Place of supply for UK → IE digital services post-Brexit — reverse charge or standard?
irish consultancy receives a monthly invoice from a UK software supplier (think Notion, Linear — but invoiced by the UK entity). the UK provider doesn't charge UK VAT, treats the supply as outside UK VAT scope.
on the irish side: this is a B2B service from a non-EU supplier. Article 44 + reverse charge applies. the Irish consultancy accounts for Irish VAT (23%) on the value, reclaims as input tax (if fully taxable business).
but i keep seeing irish businesses mishandle this — either charging nothing and not accounting for reverse charge, or double-counting. can anyone point to clean Revenue guidance?
2 replies
Revenue's guidance is VAT Tax and Duty Manual "Place of Supply of Services" — section 3.2 covers B2B services received from outside the EU. place of supply is Ireland (recipient's location), recipient self-accounts for Irish VAT via the RTD.
specifically: on the VAT return, add the value to T1 (output VAT, effectively self-charge), and to T2 (input VAT if the business is fully taxable). net effect: zero if fully taxable, real cost if partially exempt.

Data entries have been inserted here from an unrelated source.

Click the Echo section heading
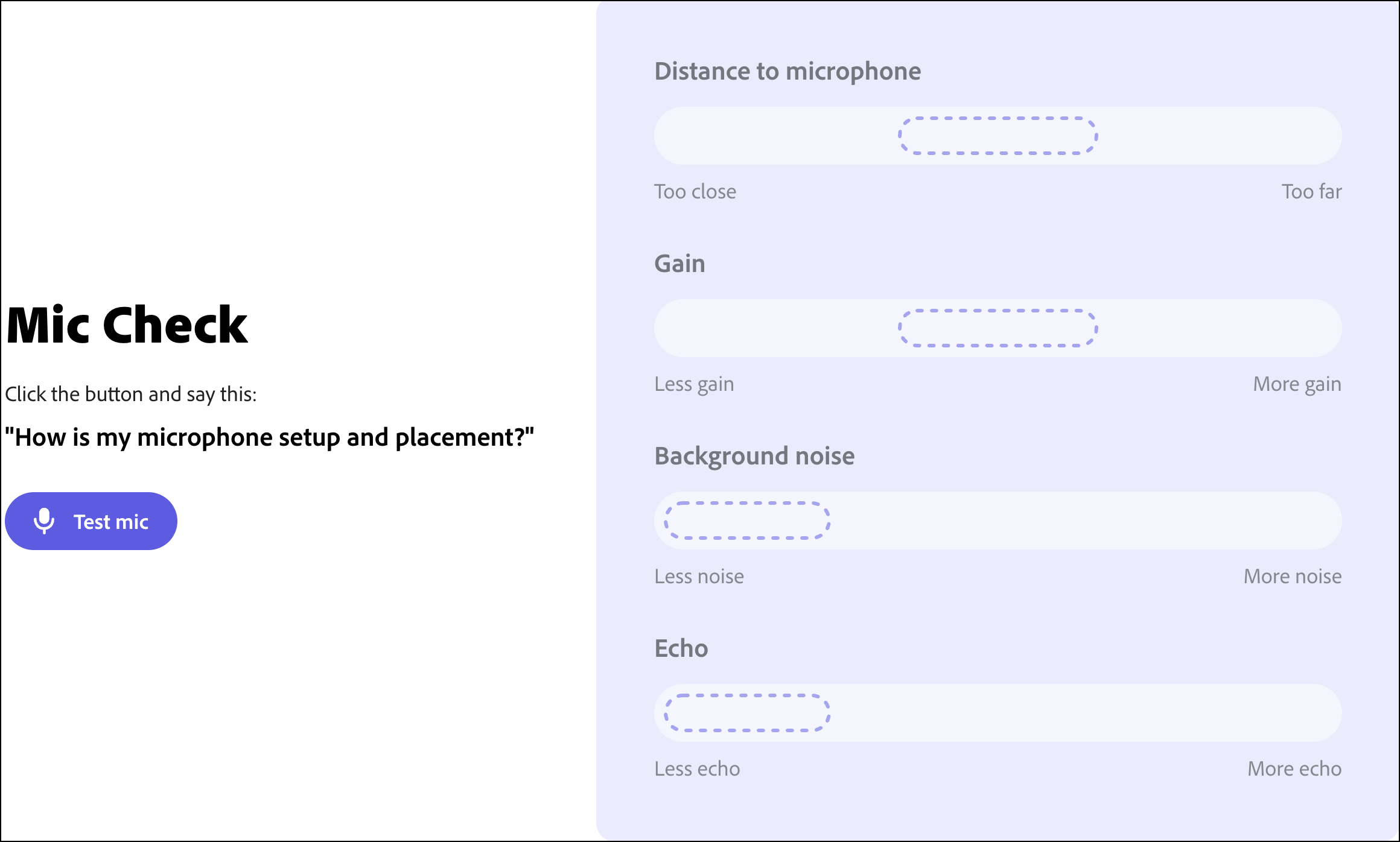Screen dimensions: 1400x842 tap(681, 648)
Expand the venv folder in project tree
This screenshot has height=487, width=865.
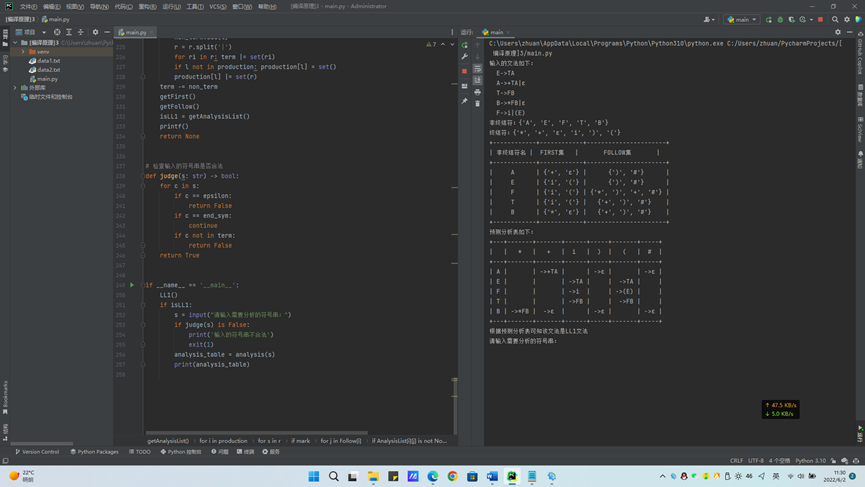click(x=23, y=52)
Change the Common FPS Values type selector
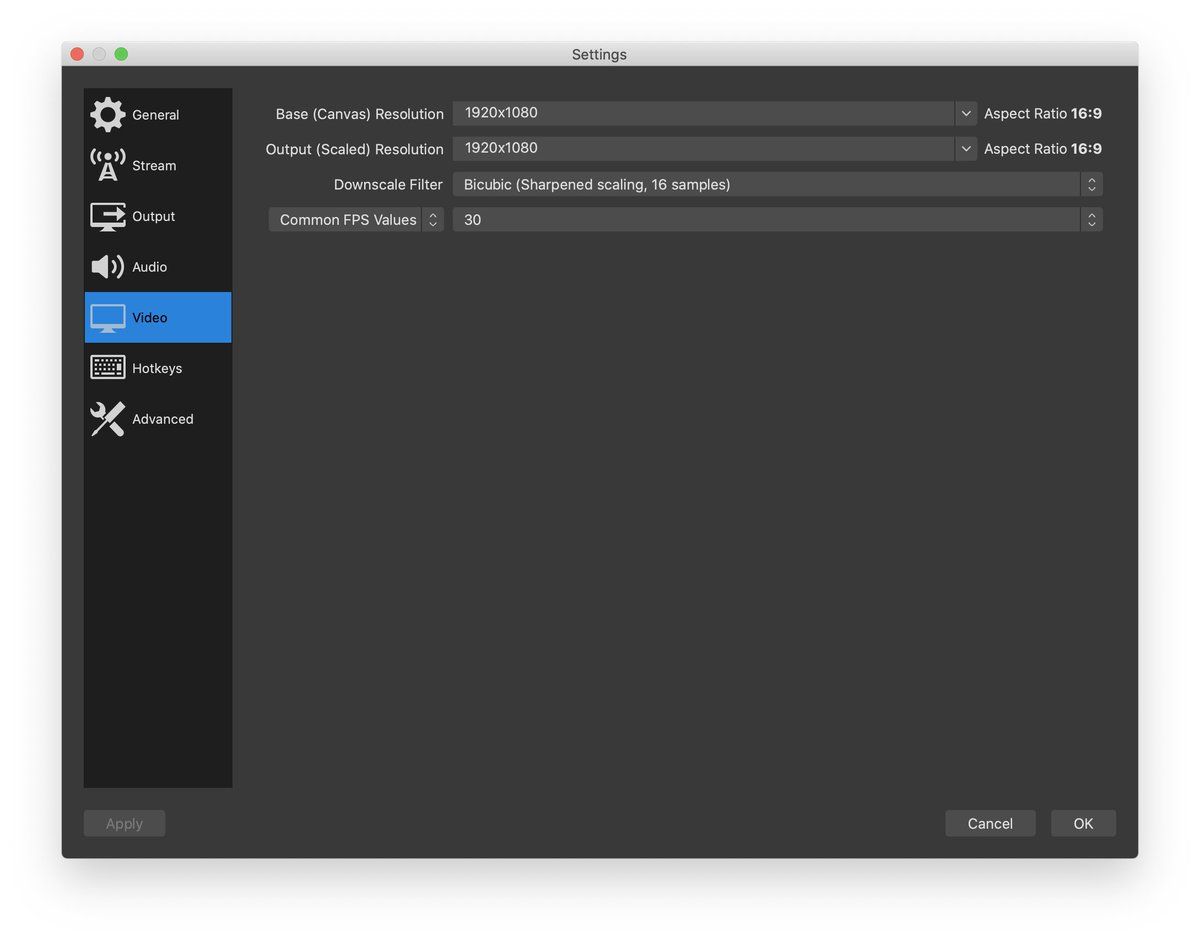The image size is (1200, 940). [x=356, y=220]
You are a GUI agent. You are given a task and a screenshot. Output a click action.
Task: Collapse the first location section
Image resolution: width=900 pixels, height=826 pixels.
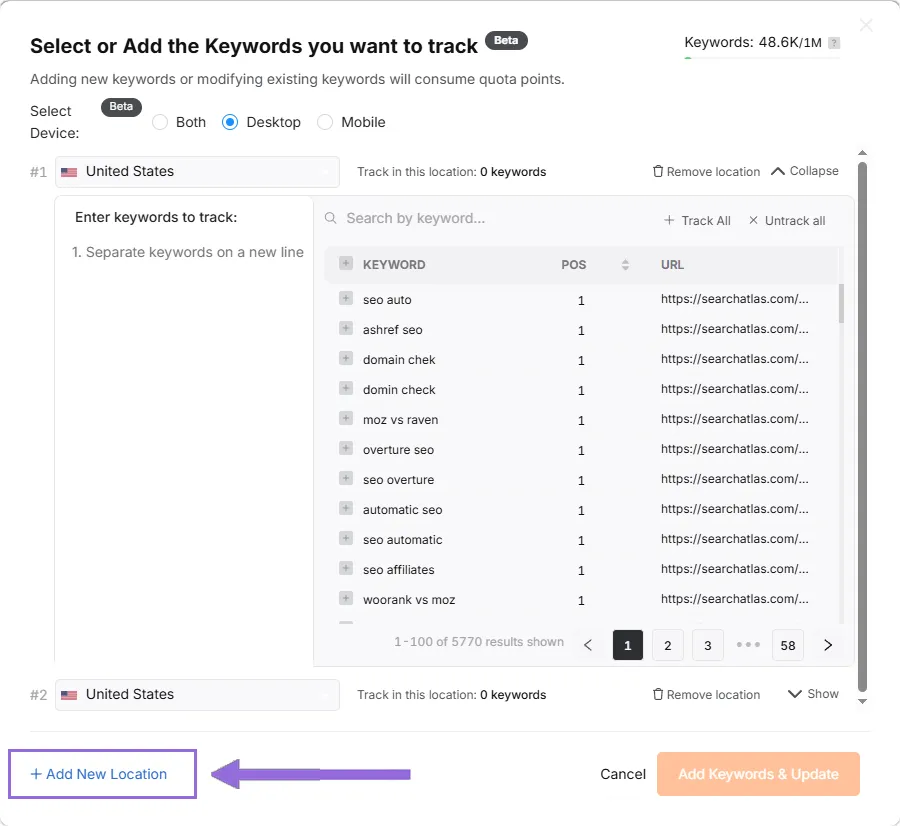[x=805, y=171]
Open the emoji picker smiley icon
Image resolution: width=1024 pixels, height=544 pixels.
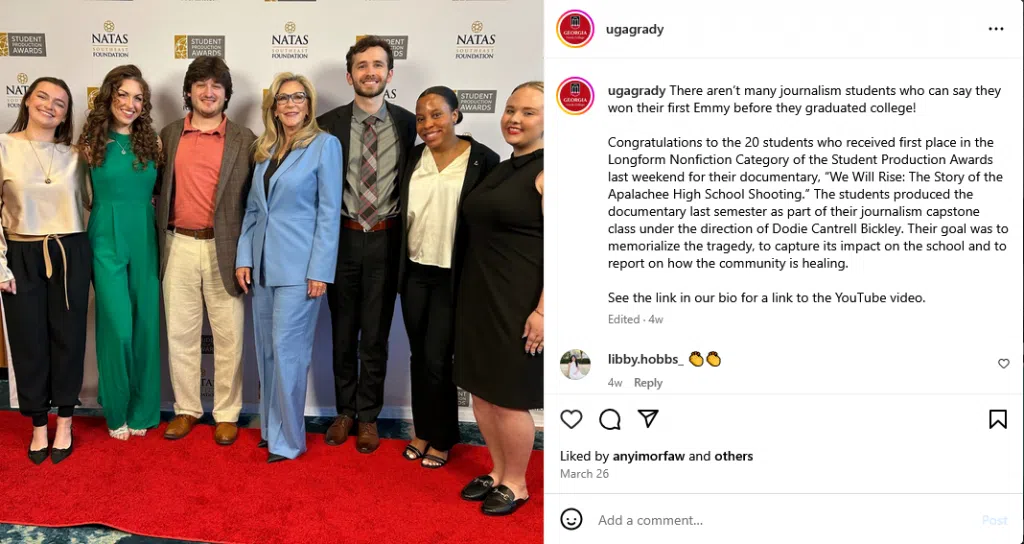(x=571, y=520)
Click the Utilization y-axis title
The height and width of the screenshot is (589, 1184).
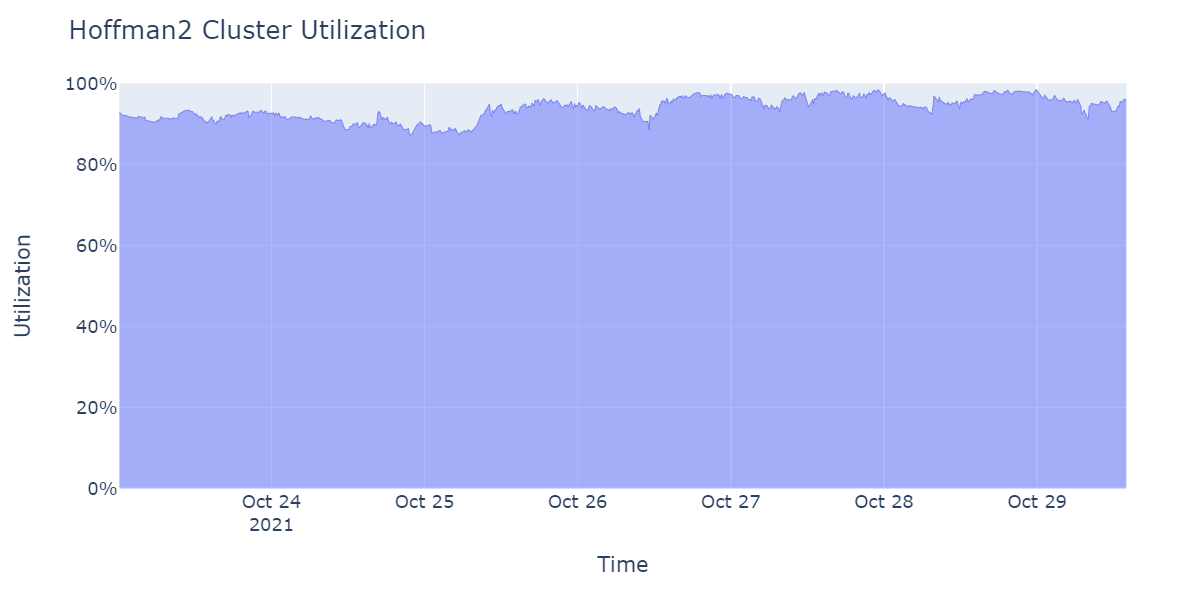[23, 285]
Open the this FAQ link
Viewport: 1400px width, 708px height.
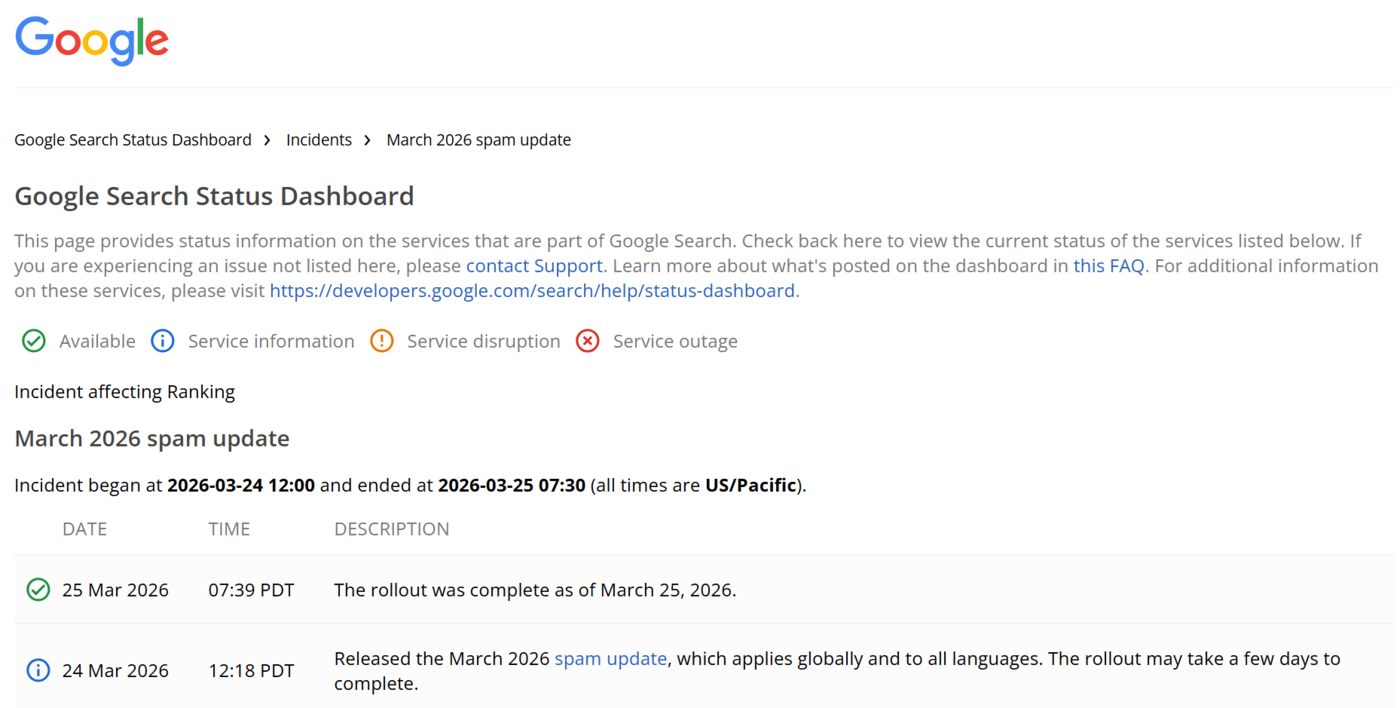(1108, 265)
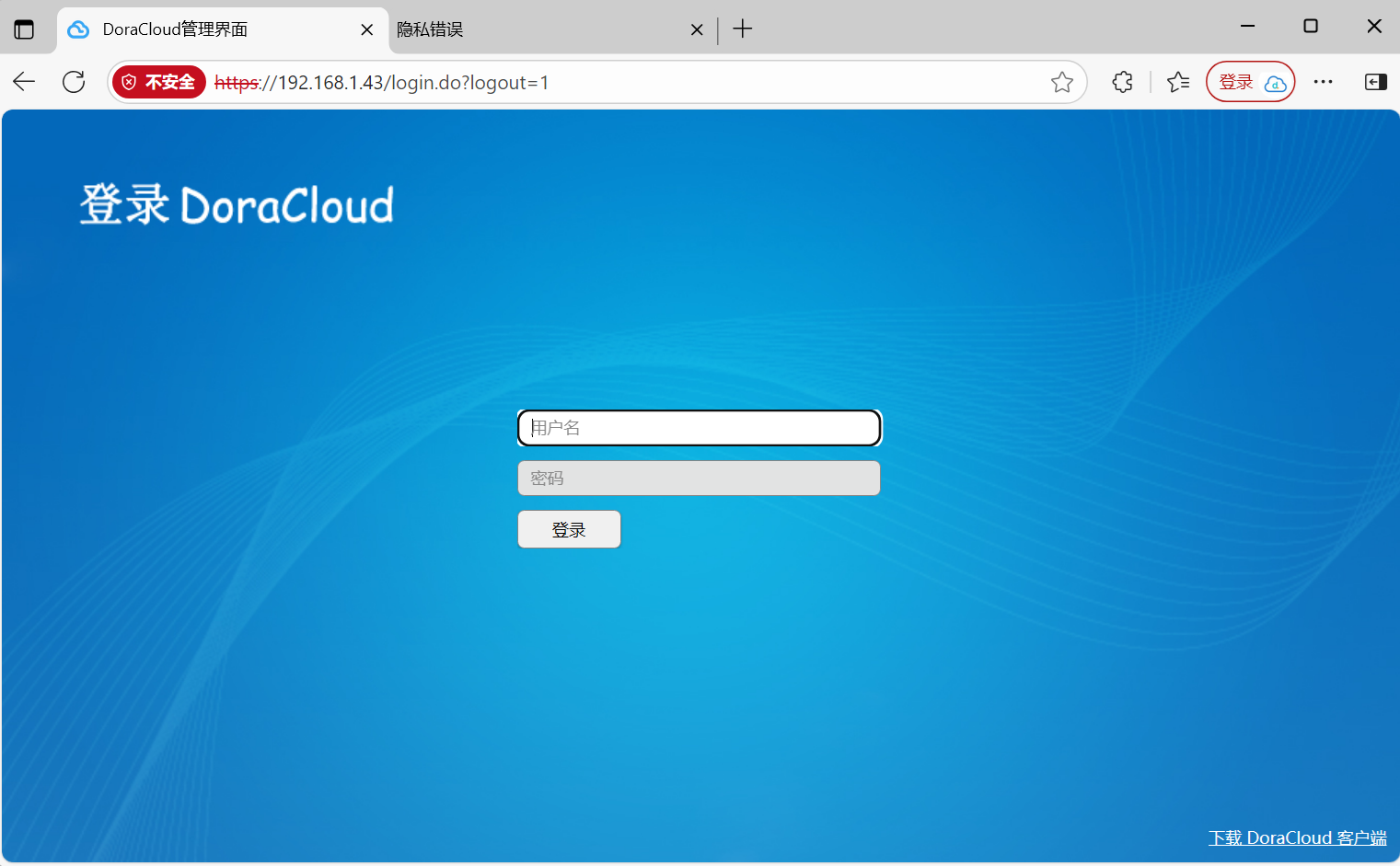The height and width of the screenshot is (866, 1400).
Task: Open the browser extensions icon
Action: tap(1123, 82)
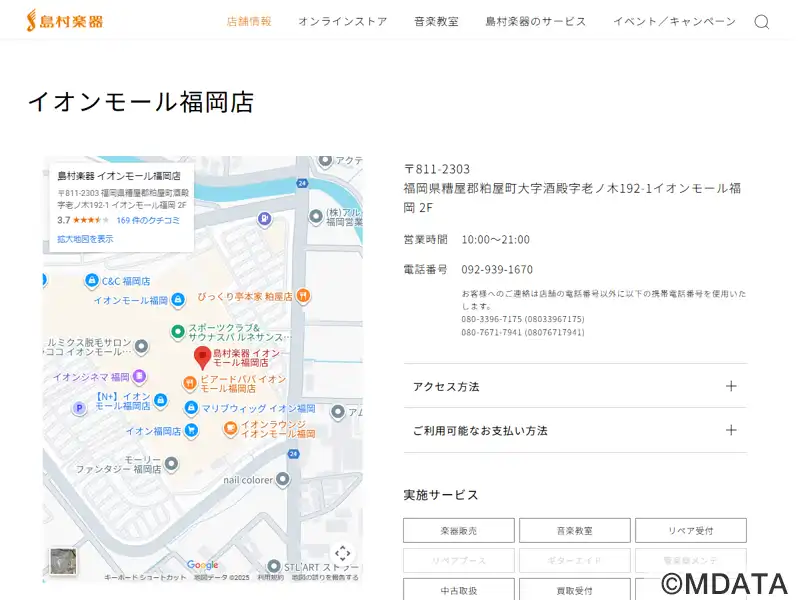Open the 169 件のクチコミ reviews link

[x=148, y=220]
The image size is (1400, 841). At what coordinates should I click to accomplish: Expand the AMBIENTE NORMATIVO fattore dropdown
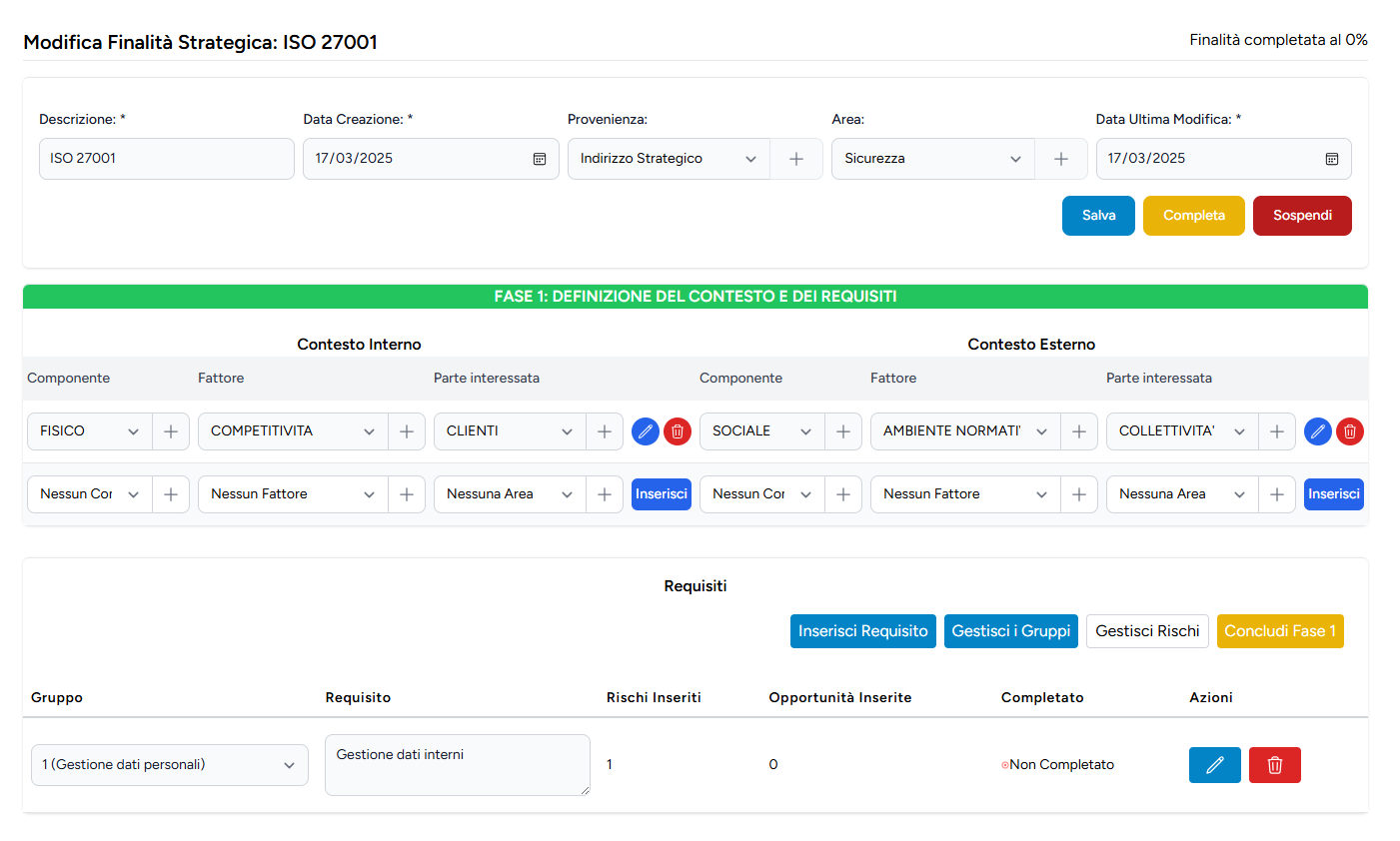(x=964, y=431)
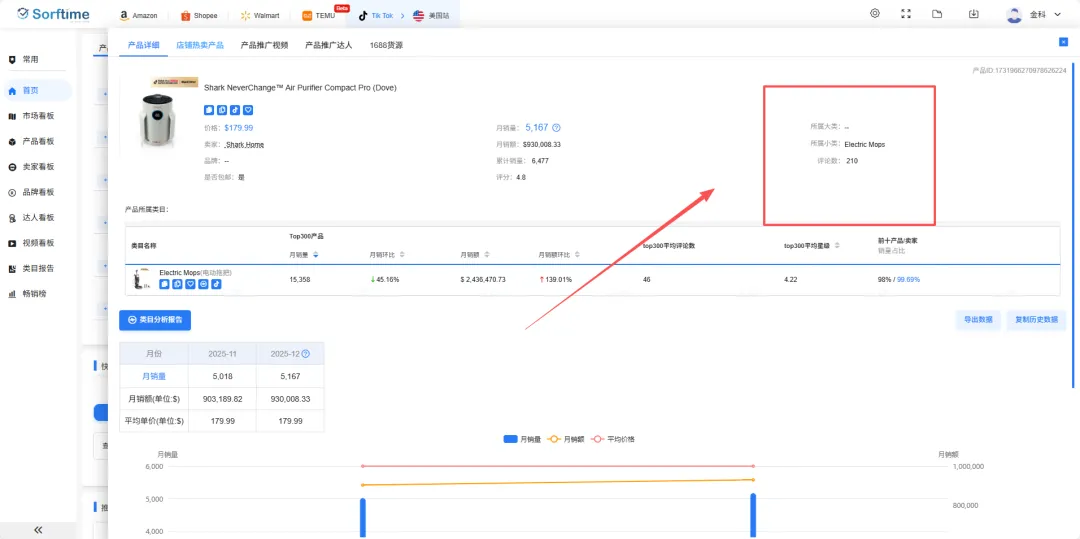
Task: Switch to the 店铺热卖产品 tab
Action: click(200, 45)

from the UK side — confirm the UK supplier is treating it correctly. UK B2B services to a non-UK business customer are outside UK VAT scope (place of supply is where the customer belongs). if they're invoicing without UK VAT, that's the right treatment.
if they ARE charging UK VAT, your Irish client can't reclaim it — the UK supplier has mis-treated the supply.